## Stated task
Render the lines below as a Markdown table with two columns, No. and Line, numbering each line and skipping any blank ones. Begin at the line that has "The width and height of the screenshot is (437, 277)." and stop after the line that has "[x=47, y=22]".

## A block of data
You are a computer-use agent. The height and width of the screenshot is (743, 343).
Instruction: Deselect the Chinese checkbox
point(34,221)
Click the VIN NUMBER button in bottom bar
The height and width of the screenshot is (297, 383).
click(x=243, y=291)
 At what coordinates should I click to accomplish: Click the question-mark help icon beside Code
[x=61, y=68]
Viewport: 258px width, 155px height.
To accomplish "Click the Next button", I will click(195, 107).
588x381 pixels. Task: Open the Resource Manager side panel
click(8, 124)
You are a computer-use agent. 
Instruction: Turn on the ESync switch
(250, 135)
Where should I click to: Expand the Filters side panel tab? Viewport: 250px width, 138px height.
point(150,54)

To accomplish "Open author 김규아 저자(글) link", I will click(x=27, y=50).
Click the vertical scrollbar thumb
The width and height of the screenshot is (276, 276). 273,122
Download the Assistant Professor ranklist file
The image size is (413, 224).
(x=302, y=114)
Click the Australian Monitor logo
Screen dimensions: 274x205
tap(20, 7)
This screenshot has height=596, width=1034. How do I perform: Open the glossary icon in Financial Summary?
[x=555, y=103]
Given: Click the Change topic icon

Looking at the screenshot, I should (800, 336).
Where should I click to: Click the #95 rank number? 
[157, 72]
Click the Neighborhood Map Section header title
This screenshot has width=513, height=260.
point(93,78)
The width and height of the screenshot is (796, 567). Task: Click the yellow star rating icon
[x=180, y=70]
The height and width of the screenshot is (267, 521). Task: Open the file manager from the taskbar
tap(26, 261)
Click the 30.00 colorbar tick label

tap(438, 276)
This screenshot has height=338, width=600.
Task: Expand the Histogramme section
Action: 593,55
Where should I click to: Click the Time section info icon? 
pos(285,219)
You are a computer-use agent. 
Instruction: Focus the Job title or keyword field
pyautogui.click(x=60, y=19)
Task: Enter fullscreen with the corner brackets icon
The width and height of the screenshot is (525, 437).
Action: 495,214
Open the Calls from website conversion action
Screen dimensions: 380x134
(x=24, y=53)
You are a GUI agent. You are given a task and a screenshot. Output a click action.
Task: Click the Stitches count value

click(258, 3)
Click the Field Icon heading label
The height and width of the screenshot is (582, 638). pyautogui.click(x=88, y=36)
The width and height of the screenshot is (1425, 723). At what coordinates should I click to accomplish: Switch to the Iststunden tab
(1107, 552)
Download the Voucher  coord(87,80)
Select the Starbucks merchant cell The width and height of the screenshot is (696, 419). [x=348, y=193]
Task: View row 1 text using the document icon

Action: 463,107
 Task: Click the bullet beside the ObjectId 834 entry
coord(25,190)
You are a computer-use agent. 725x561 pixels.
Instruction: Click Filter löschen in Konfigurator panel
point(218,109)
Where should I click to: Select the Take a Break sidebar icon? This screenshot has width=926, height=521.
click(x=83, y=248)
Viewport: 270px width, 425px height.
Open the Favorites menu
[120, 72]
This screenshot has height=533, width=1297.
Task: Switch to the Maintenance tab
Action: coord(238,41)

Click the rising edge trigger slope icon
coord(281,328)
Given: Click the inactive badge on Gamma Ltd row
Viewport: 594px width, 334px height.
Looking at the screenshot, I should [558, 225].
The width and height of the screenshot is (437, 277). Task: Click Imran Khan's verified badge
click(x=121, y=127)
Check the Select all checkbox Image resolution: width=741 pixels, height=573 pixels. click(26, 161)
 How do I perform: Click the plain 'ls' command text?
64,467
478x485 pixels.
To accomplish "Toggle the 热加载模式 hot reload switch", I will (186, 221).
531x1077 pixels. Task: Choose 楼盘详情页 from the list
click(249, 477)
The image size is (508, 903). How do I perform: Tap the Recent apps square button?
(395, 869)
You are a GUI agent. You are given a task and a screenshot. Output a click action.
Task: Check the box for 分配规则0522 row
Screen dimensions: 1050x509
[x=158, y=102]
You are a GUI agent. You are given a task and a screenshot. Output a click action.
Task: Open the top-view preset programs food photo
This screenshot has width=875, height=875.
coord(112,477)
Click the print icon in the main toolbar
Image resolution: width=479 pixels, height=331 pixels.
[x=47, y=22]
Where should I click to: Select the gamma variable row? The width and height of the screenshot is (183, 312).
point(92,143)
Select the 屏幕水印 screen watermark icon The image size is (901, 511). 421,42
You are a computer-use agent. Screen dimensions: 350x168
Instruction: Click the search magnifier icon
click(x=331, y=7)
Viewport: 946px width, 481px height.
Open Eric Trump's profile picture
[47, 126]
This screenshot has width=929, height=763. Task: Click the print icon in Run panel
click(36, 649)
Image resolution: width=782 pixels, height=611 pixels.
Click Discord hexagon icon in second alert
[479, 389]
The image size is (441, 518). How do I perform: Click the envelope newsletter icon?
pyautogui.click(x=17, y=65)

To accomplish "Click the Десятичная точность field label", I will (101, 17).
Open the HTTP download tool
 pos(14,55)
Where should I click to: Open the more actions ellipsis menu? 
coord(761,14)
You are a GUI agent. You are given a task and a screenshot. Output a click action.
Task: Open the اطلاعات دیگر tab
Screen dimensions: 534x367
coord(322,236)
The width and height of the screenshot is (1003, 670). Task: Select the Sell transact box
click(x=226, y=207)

## Result for this task
| No. | Line |
|---|---|
| 1 | The width and height of the screenshot is (437, 277). Task: Click Imran Khan's verified badge |
| 2 | click(x=121, y=127) |
| 3 | Check the Select all checkbox Image resolution: width=741 pixels, height=573 pixels. click(26, 161) |
| 4 |  How do I perform: Click the plain 'ls' command text? |
| 5 | 64,467 |
| 6 | 478x485 pixels. |
| 7 | To accomplish "Toggle the 热加载模式 hot reload switch", I will (186, 221). |
| 8 | 531x1077 pixels. Task: Choose 楼盘详情页 from the list |
| 9 | click(249, 477) |
| 10 | The image size is (508, 903). How do I perform: Tap the Recent apps square button? |
| 11 | (395, 869) |
| 12 | You are a GUI agent. You are given a task and a screenshot. Output a click action. |
| 13 | Task: Check the box for 分配规则0522 row |
| 14 | Screen dimensions: 1050x509 |
| 15 | [x=158, y=102] |
| 16 | You are a GUI agent. You are given a task and a screenshot. Output a click action. |
| 17 | Task: Open the top-view preset programs food photo |
| 18 | This screenshot has width=875, height=875. |
| 19 | coord(112,477) |
| 20 | Click the print icon in the main toolbar |
| 21 | Image resolution: width=479 pixels, height=331 pixels. |
| 22 | [x=47, y=22] |